Thank you for doing this AMA, Dr. Hornig!

I am a 23 year old woman, and I have been sick most of my life.

I have GI issues (GERD, gastritis, IBS), hypothyroidism, and undiagnosed Joint Hypermobility Syndrome. My GP now wants to diagnose me with ME/CFS, as I do have all the symptoms, but I know that many people with Joint Hypermobility Syndrome (EDS Type 3) are misdiagnosed with ME/CFS - and I do not want to be one of these. Most of my family have undiagnosed JHMS/EDS, but I suffer more from the joint issues than the rest of them. (I have been unofficially diagnosed by several physical therapists.)

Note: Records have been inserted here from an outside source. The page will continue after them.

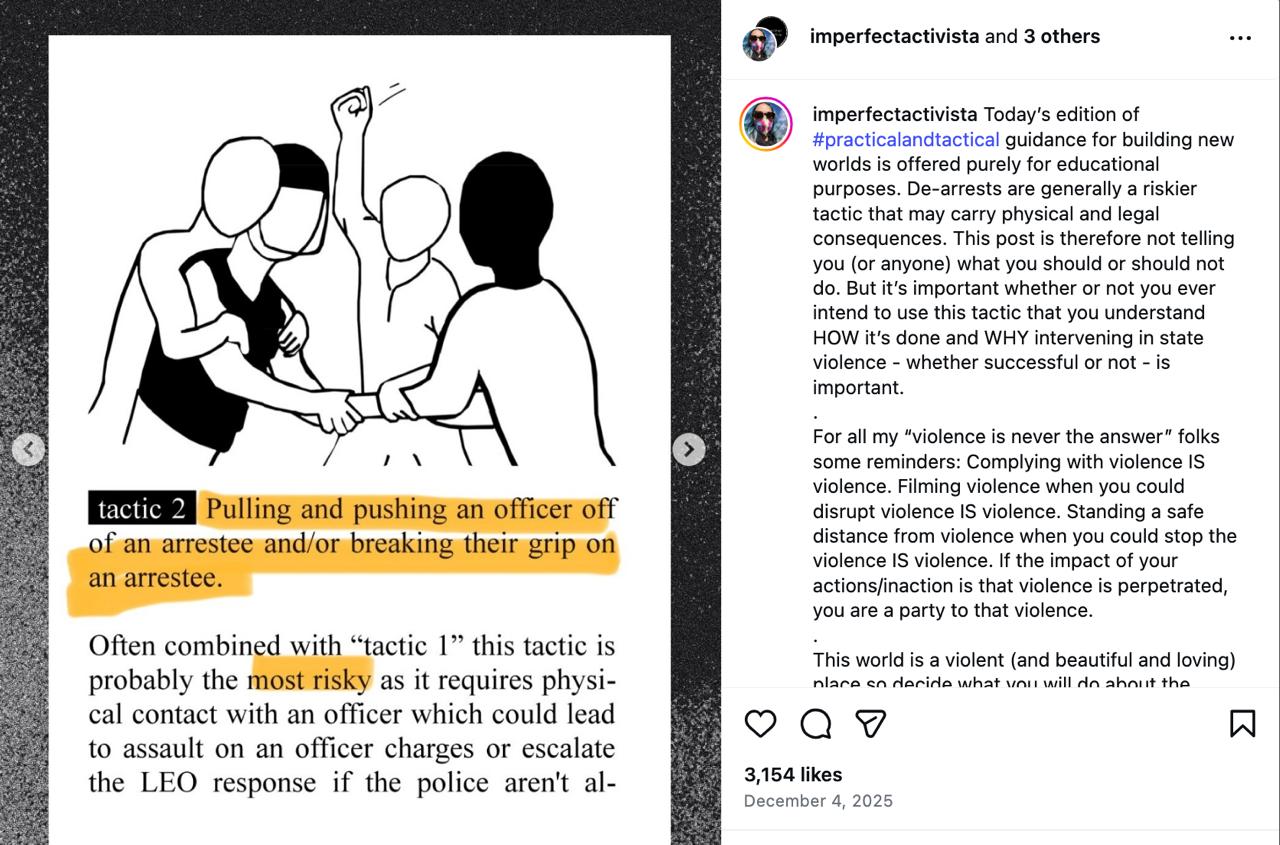Viewport: 1280px width, 845px height.
Task: Click the stacked avatars in post header
Action: click(x=765, y=38)
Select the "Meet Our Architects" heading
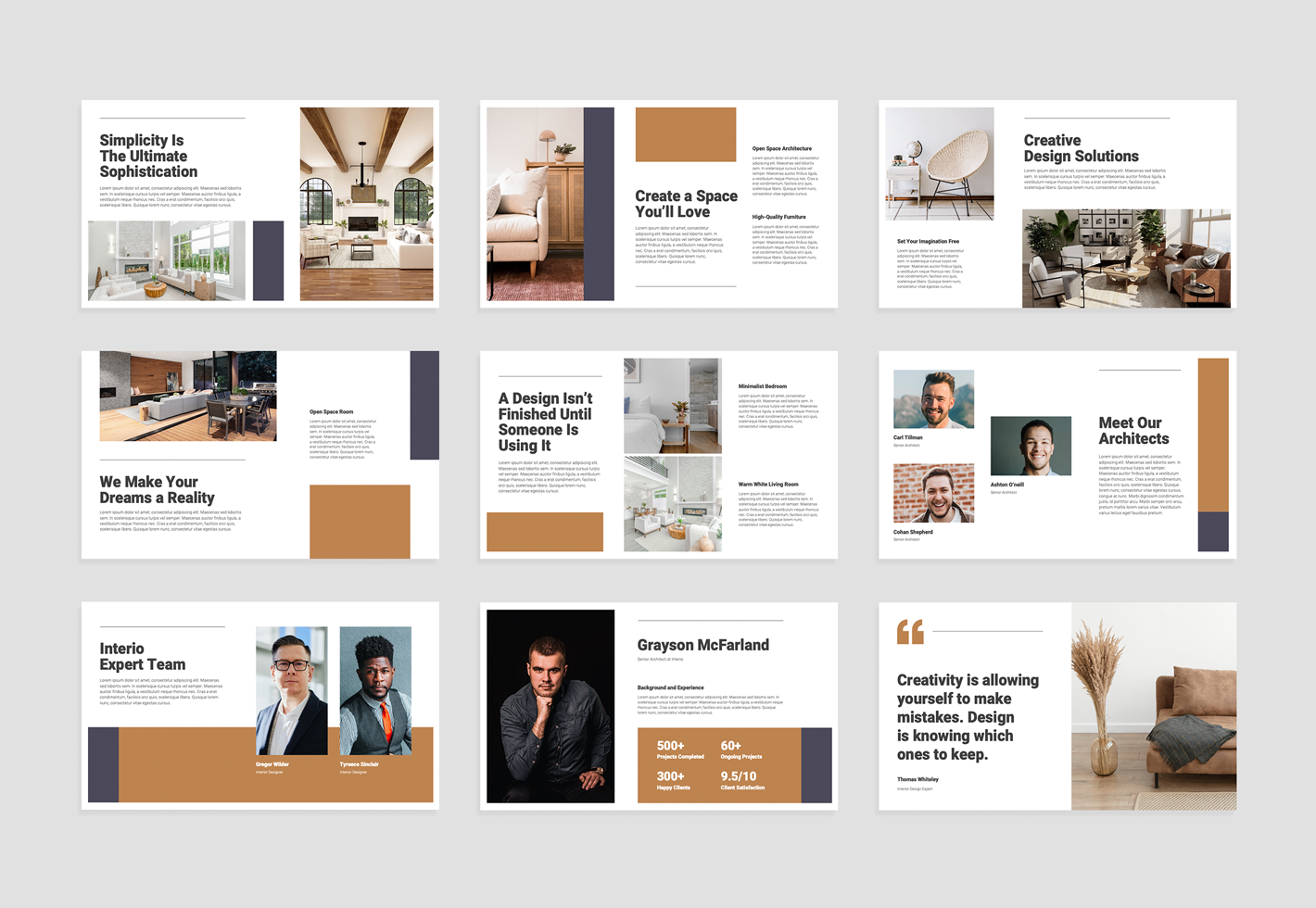This screenshot has height=908, width=1316. pyautogui.click(x=1133, y=431)

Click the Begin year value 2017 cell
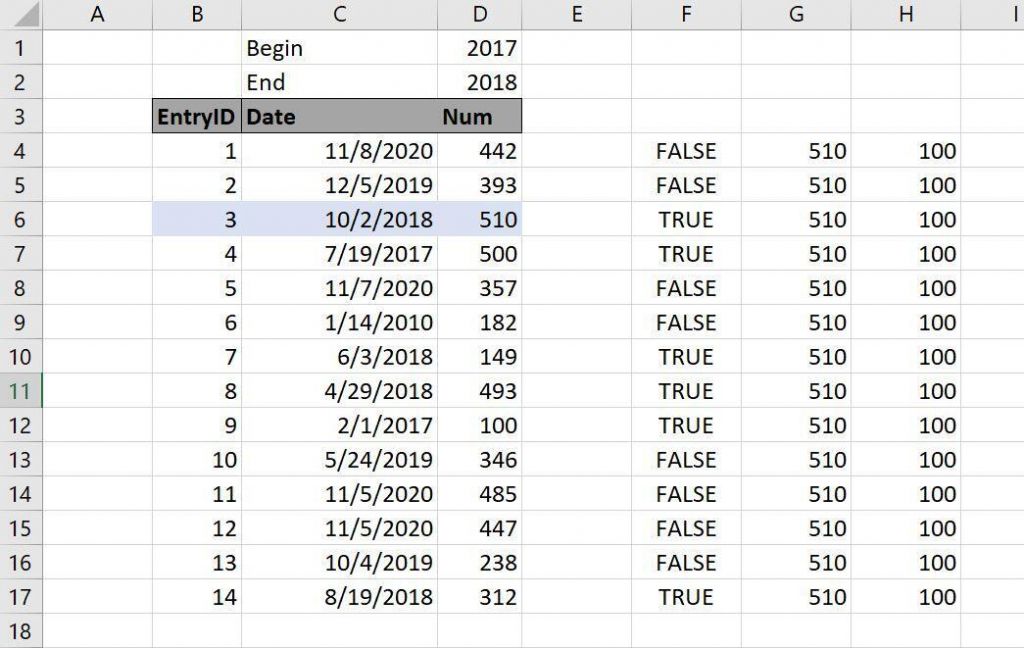tap(480, 48)
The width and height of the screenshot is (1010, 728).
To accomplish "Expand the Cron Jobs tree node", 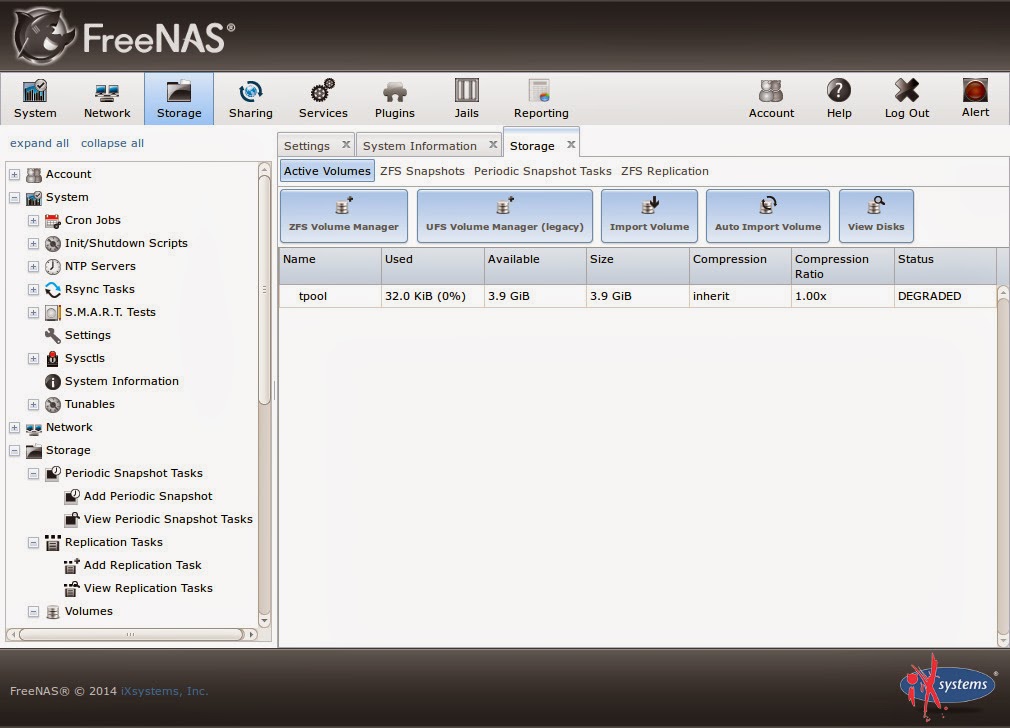I will (33, 220).
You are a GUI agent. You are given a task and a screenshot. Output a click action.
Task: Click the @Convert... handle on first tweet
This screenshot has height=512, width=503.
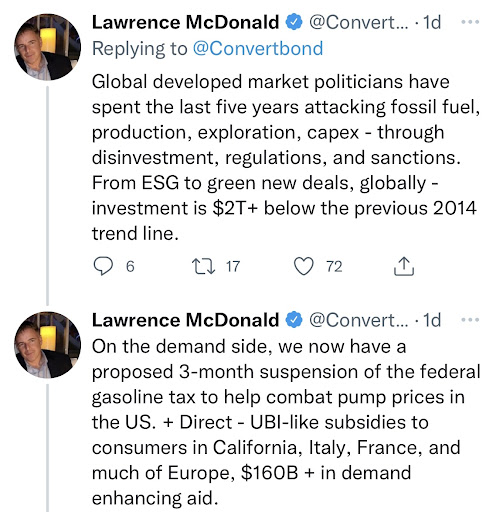358,22
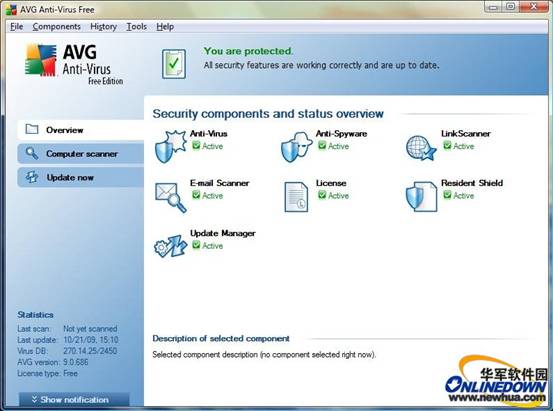553x411 pixels.
Task: Select the License document icon
Action: click(296, 197)
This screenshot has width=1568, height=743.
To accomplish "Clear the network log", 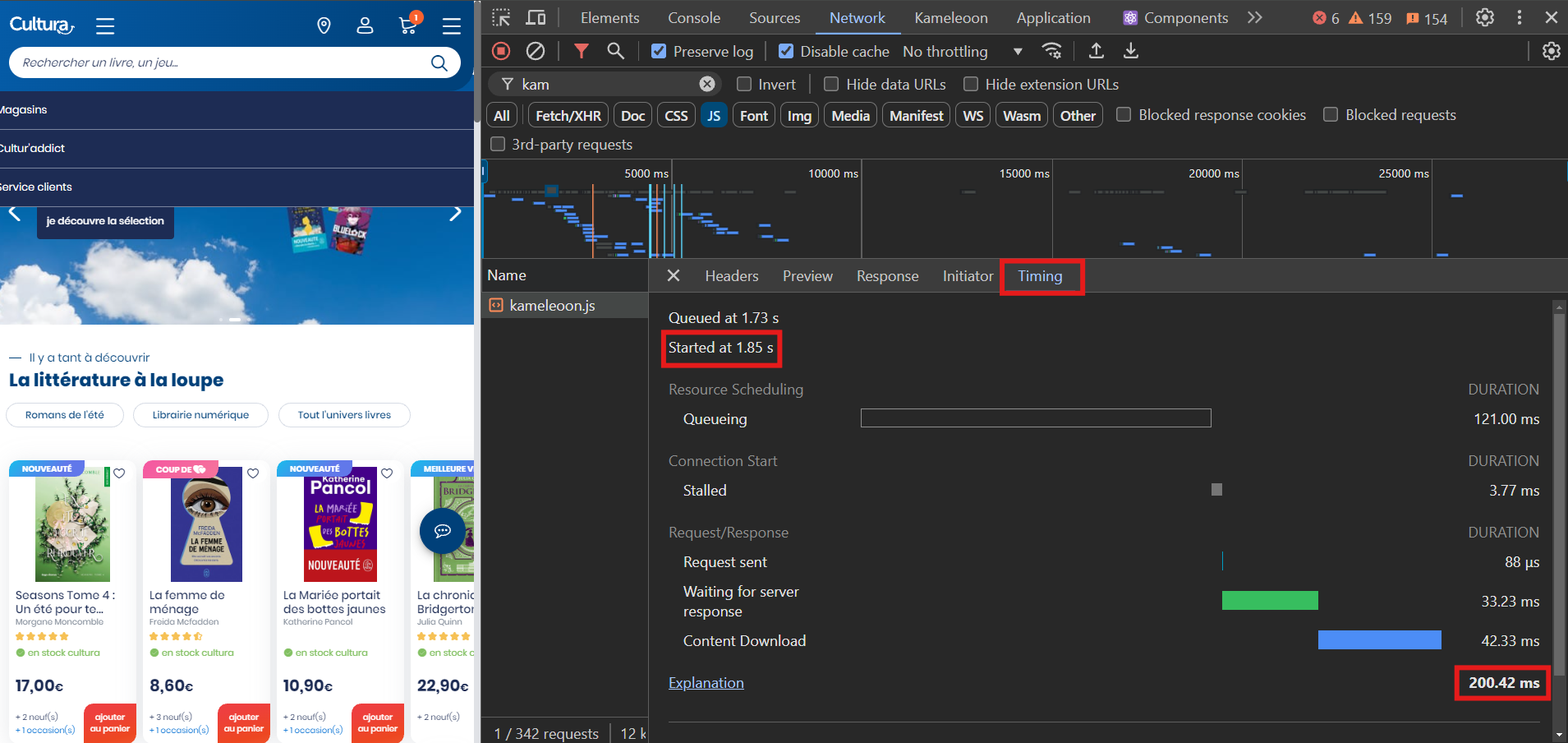I will (536, 51).
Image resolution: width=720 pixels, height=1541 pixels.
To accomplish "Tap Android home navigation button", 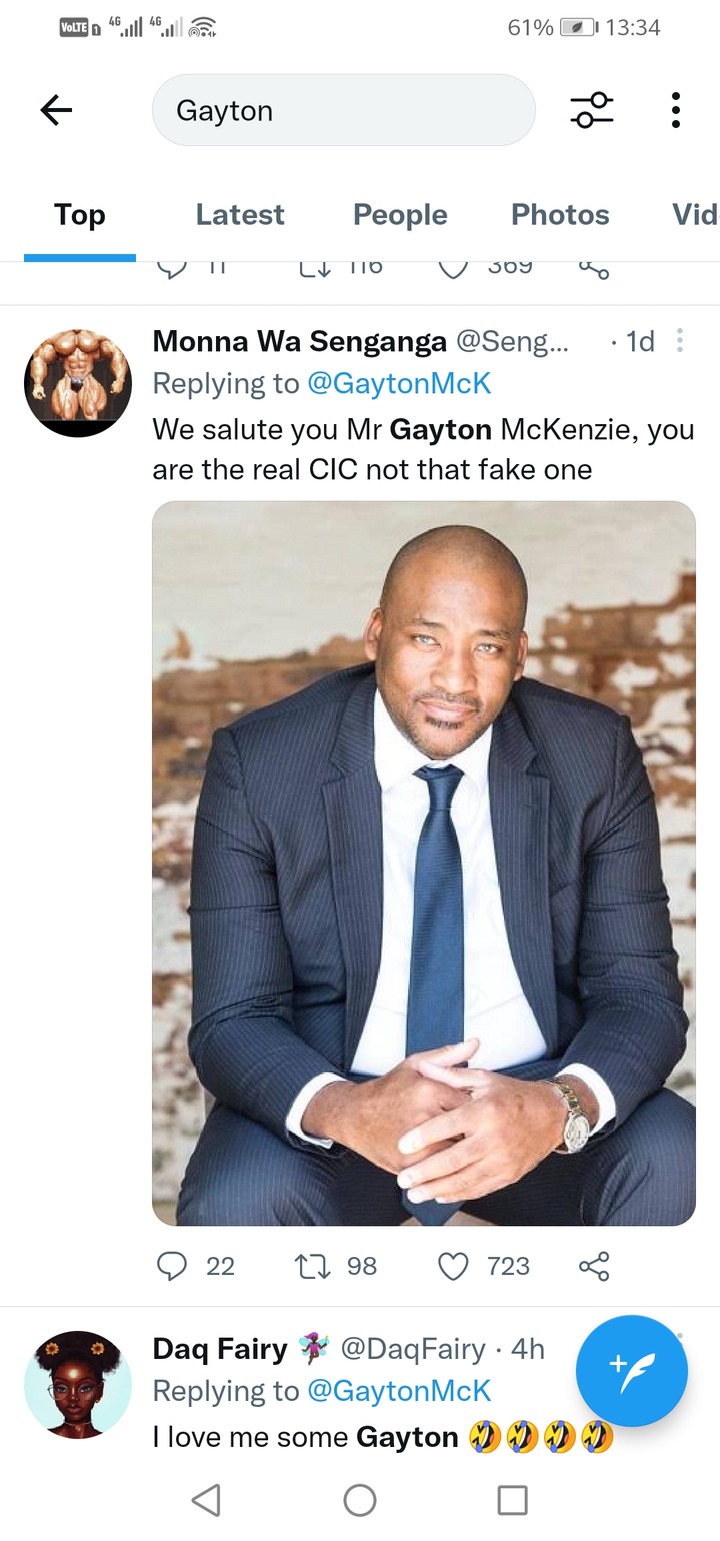I will coord(360,1499).
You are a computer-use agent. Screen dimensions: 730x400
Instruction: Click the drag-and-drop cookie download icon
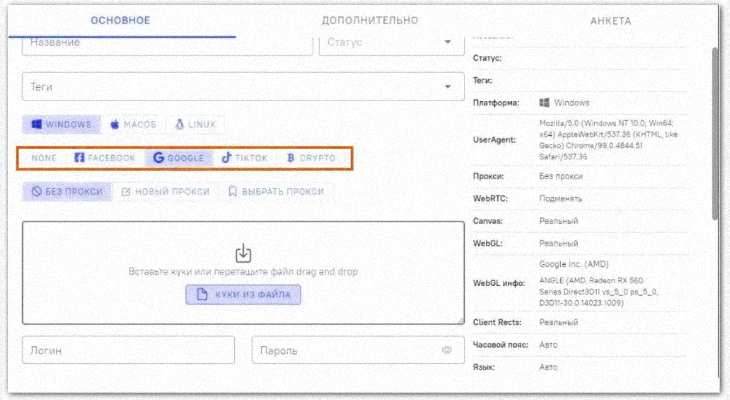(x=243, y=253)
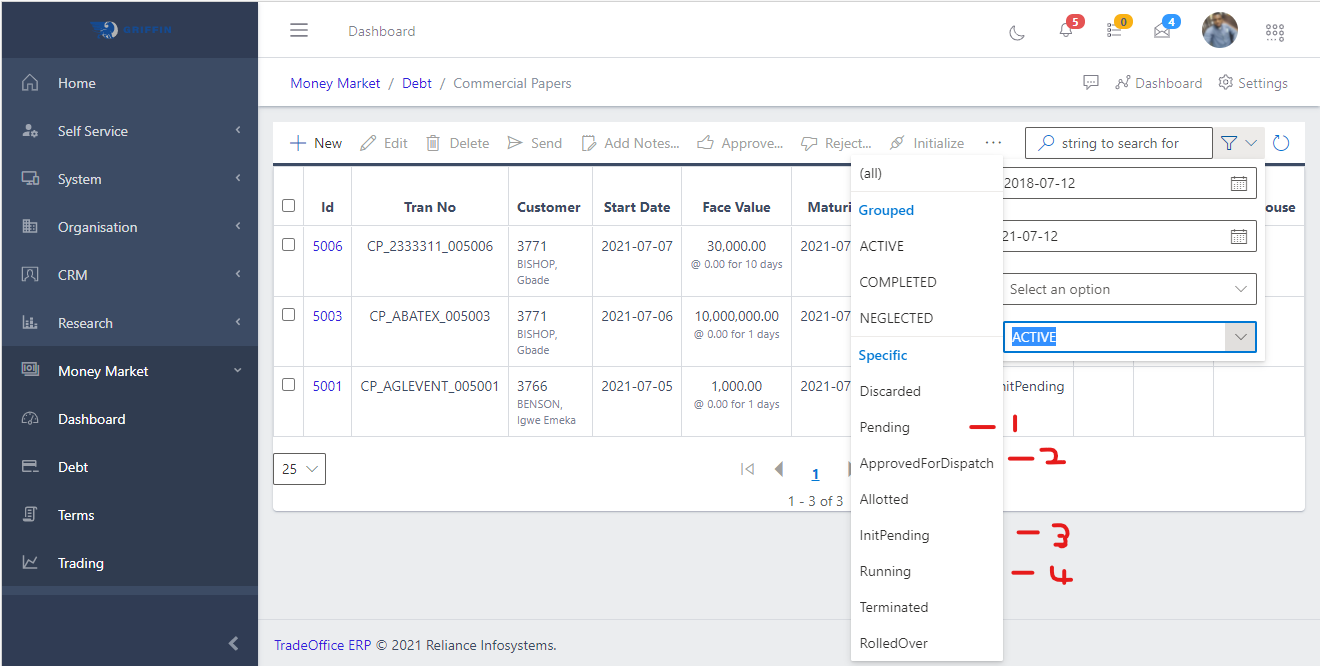Click the refresh icon beside filter

pyautogui.click(x=1281, y=143)

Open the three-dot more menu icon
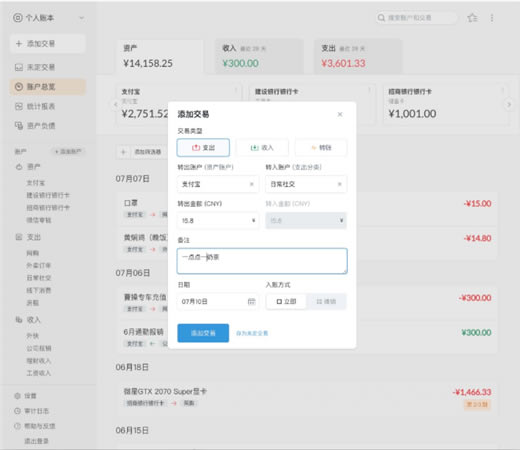492,18
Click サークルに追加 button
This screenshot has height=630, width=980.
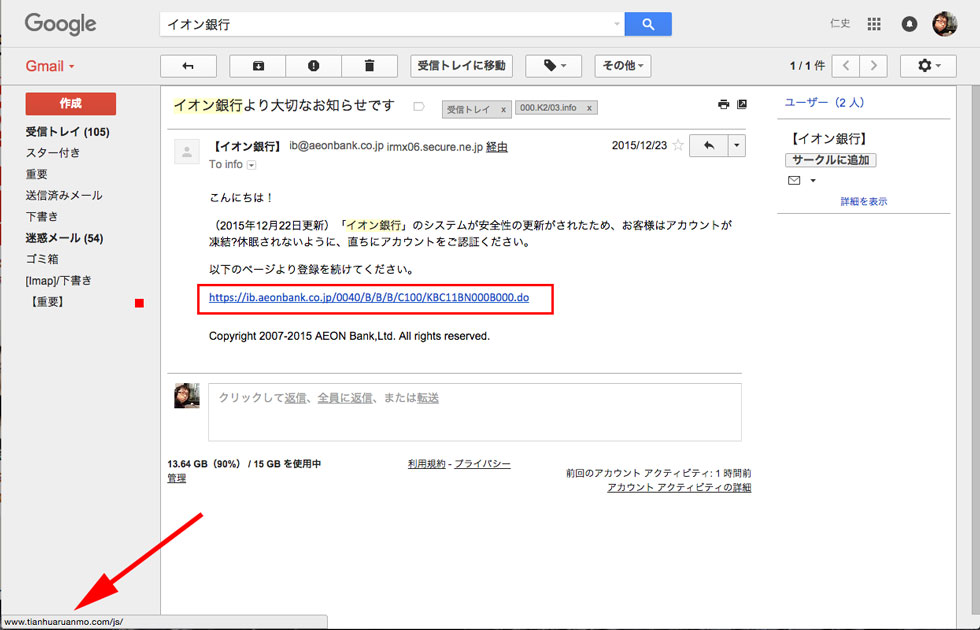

Some of my symptoms: Unrefreshing sleep, post exertional malaise, muscle pain and weakness, joint pain, subluxation (and, if I am not careful, dislocation) of joints, hypermobility, GI issues (many food sensitivities, I am on the Low FODMAP diet for IBS), nausea, dizziness, cognitive issues like sudden bad memory and difficulty speaking, lack of concentration, fatigue, sensitivity to light and sounds, swelling hands and feet, clouded vision, panic attacks, anxiety and depression, fainting. I have periods going from hours to days where I can't stand up for more than half a minute (more or less) without loosing consciousness.

When my GP first suggested ME/CFS I took it as an insult, as it felt like he was saying that all my daily pain and struggles were only in my head - and in that way invalidating them - so I was relieved when I read about your recent study a week ago. However, I still don't feel that the chronic fatigue is it's own diagnosis in my case, only that it is part of the symptoms for EDS.

Could I have both EDS and ME/CFS? Is there a reason behind why the symptoms of EDS and ME/CFS are so similar? (Are they related?) Could people with EDS be more likely to get ME/CFS? When will the blood test be available (especially outside the US, as I am in Norway), and do you think it will ever become a standard blood test?

Again, thank you doing this research.